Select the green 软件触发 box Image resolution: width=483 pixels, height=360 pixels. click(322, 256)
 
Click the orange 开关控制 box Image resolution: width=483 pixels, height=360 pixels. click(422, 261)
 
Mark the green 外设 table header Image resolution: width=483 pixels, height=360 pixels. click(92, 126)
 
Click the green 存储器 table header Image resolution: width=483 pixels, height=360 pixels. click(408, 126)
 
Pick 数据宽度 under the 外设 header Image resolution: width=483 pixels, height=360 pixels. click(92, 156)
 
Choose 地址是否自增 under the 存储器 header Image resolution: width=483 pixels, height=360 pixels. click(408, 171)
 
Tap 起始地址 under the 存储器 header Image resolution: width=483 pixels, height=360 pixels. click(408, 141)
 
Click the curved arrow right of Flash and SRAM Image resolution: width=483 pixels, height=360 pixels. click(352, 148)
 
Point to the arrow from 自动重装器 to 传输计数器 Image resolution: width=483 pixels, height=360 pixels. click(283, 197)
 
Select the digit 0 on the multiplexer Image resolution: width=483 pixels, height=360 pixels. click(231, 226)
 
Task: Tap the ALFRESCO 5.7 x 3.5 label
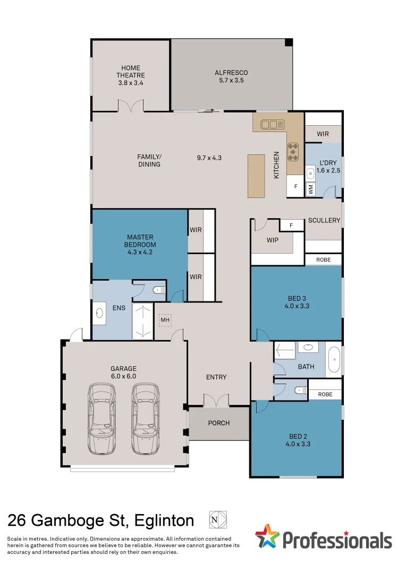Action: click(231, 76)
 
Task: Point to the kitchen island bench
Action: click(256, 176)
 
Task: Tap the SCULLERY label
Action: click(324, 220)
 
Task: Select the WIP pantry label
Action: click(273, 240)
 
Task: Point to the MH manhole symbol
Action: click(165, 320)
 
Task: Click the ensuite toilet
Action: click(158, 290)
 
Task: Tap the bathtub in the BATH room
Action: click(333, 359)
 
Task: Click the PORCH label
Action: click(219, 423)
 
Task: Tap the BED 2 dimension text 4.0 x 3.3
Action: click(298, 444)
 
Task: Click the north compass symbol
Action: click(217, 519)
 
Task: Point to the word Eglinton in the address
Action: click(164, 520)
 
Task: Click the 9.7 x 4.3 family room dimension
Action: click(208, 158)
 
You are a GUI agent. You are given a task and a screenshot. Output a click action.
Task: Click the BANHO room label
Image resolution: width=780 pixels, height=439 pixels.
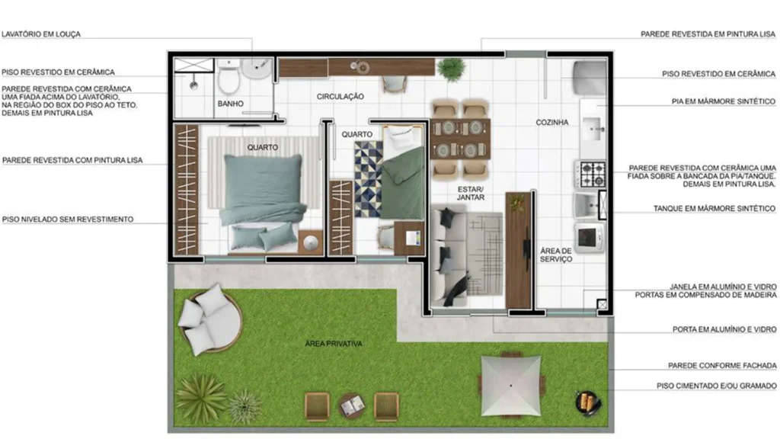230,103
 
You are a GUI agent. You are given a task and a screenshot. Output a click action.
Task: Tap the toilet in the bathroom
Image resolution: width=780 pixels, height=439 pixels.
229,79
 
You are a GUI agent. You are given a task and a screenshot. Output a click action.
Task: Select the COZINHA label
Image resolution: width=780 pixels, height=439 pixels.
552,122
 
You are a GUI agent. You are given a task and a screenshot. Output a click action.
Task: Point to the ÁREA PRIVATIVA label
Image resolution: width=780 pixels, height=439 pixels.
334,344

==

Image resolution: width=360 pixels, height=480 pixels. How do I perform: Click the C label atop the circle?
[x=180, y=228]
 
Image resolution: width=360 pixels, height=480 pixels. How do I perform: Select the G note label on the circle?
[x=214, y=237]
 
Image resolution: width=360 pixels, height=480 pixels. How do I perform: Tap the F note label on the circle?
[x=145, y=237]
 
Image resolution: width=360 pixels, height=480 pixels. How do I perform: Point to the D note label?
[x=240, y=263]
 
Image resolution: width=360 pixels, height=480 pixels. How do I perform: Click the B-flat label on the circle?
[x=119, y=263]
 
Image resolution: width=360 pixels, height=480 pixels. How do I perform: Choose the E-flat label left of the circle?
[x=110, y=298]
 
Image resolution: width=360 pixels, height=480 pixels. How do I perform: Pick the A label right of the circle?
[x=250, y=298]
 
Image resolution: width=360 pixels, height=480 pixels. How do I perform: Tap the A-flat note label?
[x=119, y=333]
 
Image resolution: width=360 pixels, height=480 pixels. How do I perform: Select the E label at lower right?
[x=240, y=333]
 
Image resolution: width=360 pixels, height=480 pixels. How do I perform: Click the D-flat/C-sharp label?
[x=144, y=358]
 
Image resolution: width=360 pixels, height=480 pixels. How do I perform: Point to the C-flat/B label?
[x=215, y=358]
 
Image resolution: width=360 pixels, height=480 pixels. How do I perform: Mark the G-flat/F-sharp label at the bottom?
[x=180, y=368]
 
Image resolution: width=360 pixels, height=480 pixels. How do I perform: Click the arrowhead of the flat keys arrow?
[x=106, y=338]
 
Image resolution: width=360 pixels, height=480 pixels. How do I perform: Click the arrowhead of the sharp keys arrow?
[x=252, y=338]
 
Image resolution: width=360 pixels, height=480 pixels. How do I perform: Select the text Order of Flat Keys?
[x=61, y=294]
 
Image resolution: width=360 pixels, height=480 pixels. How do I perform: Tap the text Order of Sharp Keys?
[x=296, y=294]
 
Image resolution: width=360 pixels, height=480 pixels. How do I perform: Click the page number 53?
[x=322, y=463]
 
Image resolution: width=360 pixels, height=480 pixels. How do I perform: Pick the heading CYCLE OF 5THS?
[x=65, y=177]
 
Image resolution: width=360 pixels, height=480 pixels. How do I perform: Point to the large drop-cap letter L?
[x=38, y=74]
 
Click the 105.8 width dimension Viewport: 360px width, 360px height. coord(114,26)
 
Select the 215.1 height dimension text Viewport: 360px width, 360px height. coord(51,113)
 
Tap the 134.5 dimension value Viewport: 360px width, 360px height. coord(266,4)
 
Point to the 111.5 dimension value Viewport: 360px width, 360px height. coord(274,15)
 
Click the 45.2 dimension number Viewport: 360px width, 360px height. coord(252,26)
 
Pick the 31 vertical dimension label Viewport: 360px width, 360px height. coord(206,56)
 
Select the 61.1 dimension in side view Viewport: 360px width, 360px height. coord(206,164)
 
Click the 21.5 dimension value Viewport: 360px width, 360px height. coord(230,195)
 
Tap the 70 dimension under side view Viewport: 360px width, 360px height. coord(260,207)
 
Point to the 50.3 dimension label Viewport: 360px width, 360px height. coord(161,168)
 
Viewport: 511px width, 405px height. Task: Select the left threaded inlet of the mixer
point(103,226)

= The exercise =
Reproduce the lines above word for word, from the line containing "Select the green" down to the line containing "Click the green", including both of those lines.

= Task solution =
Select the green 软件触发 box Image resolution: width=483 pixels, height=360 pixels. click(322, 256)
 
Click the orange 开关控制 box Image resolution: width=483 pixels, height=360 pixels. click(422, 261)
 
Mark the green 外设 table header Image resolution: width=483 pixels, height=360 pixels. click(92, 126)
 
Click the green 存储器 table header Image resolution: width=483 pixels, height=360 pixels. click(408, 126)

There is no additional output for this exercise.